Five Steps To Good Forecasts
1. Anchor your assumptions.
Gathering information is the most important part of building a forecast. Before entering the meeting room with their pharmaceutical suitor Schering-Plough, Schoeneck, who is now CEO of San Diego-based BrainCells, and his team searched for data that they could confidently put into their forecast model. On the treatment side, they hired a marketing firm to conduct a survey of 500 rheumatologists and gastroenterologists. To help predict how much they could charge for their drug, the team commissioned a similar survey of payers and managed-care organizations.
2. Offer a clear link to sources of data.
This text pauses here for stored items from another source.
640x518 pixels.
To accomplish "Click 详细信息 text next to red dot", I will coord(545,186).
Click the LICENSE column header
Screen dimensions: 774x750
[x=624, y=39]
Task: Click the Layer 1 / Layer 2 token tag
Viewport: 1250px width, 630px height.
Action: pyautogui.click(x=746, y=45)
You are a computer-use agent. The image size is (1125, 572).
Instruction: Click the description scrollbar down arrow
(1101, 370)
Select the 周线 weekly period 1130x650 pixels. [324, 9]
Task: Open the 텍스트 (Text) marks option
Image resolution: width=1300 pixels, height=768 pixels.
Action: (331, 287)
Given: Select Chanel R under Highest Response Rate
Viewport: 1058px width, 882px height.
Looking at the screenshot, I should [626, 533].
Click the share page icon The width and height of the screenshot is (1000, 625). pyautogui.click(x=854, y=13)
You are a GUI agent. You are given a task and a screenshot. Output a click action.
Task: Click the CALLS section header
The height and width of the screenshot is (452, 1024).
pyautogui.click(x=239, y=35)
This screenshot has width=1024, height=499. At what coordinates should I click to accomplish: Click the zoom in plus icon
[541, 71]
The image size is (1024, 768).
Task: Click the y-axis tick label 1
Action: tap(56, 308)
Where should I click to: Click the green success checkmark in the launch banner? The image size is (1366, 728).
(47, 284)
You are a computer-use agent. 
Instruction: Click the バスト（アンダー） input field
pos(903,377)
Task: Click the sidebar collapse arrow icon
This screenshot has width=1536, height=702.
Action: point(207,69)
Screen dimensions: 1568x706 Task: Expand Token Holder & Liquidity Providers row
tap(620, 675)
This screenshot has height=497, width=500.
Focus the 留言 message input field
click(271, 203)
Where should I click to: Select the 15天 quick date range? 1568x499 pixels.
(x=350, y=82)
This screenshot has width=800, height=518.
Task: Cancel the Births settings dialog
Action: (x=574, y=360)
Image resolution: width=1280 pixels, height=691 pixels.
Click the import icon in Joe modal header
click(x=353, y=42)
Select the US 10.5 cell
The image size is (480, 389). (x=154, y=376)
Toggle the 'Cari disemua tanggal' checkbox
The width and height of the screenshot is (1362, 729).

Sources of data should be clear and made visible to every key member of your company. Then, everybody on the team can probe the assumptions. "The forecast is only as good as your assumptions," says Schoeneck. In negotiations, offer up this transparency. "Both sides should have a transparent forecast structure and [should] share; otherwise you have a ‘my dad is bigger than your dad' argument, and you need a meeting of the minds," says Martin Joseph, head of information management and forecasting for global operations at AstraZeneca in Chesire, UK.
3. Focus on the process.
A forecast's true value can come from how it's created. "The emphasis should be what you can learn from the process," says James Stutz, director of corporate development at InterMune in Brisbane, Calif. Gaining consensus throughout the organization makes up the heart of a forecast. Bring in different parts of the organization, have them contribute their assumptions, and then drill down on all the assumptions, says Stutz. Some companies, such as Aspreva Pharmaceuticals in Victoria, BC, have a dedicated forecaster to lead this effort. Others rely on the CEO and other executives to do the work.
4. Use the right person to build the forecast.
The job of the person leading the consensus meetings for data review is to "keep everybody honest," says Daniel Kiely, senior manager of strategic forecasting and market analysis for Celgene in Summit, NJ. To do so, says Kiely and others, the forecaster needs technical skills in statistical modeling and the ability to facilitate meetings and gain consensus among various functional areas. At larger companies, different product teams compete for resources; they know a bigger number is better, says Joseph. It is the leader's job to ferret out bias and remove it.
5. Don't stop.
When events change, underlying assumptions driving a forecast will change, and the numbers will need to be updated. However, the process must not be merely events-driven, say forecasters. Rather, it needs to be ongoing; some experts suggest monthly meetings to review the forecast.